One measure of how much more alluring sauvignon blanc is today than it was 20 years ago is that at that time I wrote a column similar in tone to Steinberger’s, dissing sauvignon blanc as confusing and insipid.

I doubt I went about it with the kind of jocularity and fire Steinberger uses in dismissing sauvignon blanc: “Spare me that old chestnut about versatility: It is hardly surprising, given their acute lack of personality, that these smily face wines can accommodate themselves to just about any dish. Water can, too,” he vents. That’s good, really good.

But I think he protests a bit too much, a sure sign he’s being tempted by the flirtatious little tart that is sauvignon blanc, often so athletic, assertive and racy that Steinberger only can blush and sweat when he meets one that truly has something to say, and isn’t shy about speaking up. Who can’t like a wine whose descriptors often run to freshly mown hay, rapier acidity, gooseberry, gunflint, grapefruit, cat pee, spice and lime?

No character? No verve? No brio? That’s not the kind of sauvignon blanc I’ve been drinking in recent years. I’m tempted to round up a bunch of them and ship off a case to Steinberger, who I suspect hasn’t set aside his fondness for powerful and pricey chardonnays long enough to really explore sauvignon blanc.

There are scores of producers doing exciting things with sauvignon blanc these days, including Robert Pecota, Geyser Peak, St. Supery, Kenwood, Kunde and Bogle, all from California, as well as New Zealanders like Lawson’s Dry Hills, Kim Crawford, Kathy Lynskey, Lake Chalice, Saint Clair, Stoneleigh and Nobilo, among others. And don’t overlook sauvignon blancs from other New World wine regions, such as Chile’s Veramonte.

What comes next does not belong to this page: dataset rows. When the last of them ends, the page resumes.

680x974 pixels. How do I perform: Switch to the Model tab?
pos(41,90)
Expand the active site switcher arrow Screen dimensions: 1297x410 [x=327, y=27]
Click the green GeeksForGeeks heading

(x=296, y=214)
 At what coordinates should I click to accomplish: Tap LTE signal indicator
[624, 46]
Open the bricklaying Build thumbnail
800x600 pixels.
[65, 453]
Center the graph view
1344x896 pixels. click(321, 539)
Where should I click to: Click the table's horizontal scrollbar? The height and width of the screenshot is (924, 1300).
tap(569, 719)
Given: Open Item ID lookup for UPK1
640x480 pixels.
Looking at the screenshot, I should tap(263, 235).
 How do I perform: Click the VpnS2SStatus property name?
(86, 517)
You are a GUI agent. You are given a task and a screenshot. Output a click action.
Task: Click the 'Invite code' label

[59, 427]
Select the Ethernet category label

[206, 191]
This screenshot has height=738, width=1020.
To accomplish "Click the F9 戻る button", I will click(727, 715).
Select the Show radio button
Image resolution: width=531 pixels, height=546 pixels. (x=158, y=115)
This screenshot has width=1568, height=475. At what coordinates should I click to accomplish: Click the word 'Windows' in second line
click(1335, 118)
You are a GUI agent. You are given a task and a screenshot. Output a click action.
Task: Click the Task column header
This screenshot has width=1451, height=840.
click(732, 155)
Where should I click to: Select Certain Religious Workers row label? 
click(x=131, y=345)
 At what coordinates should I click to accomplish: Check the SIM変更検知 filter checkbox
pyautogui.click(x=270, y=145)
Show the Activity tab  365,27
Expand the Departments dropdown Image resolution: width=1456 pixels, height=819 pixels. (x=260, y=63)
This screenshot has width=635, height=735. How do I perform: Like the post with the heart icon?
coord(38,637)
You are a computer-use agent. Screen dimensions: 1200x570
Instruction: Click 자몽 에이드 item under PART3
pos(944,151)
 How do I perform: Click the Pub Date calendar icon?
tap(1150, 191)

At the Riverside International Wine Competition a few weeks ago, our panel tasted 24 sauvignon blancs from the 2004 vintage and gave four of them gold medals: Concannon Vineyard 2004 Central Coast Selected Vineyard Sauvignon Blanc ($10), Concannon Vineyard 2004 Monterey County Reserve Sauvignon Blanc ($18), Rancho Zabaco 2004 California Dancing Bull Sauvignon Blanc ($10) and Miramonte Winery 2004 Temecula Private Reserve Sauvingon Blanc ($22). They were varied, vibrant, refreshing and, yes, perfectly at home at the summer table.

Maybe next year the competition’s organizers will invite Steinberger to judge, seating him, of course, on the sauvignon blanc panel. He could come away a changed man, finally professing publicly his love for sauvignon blanc.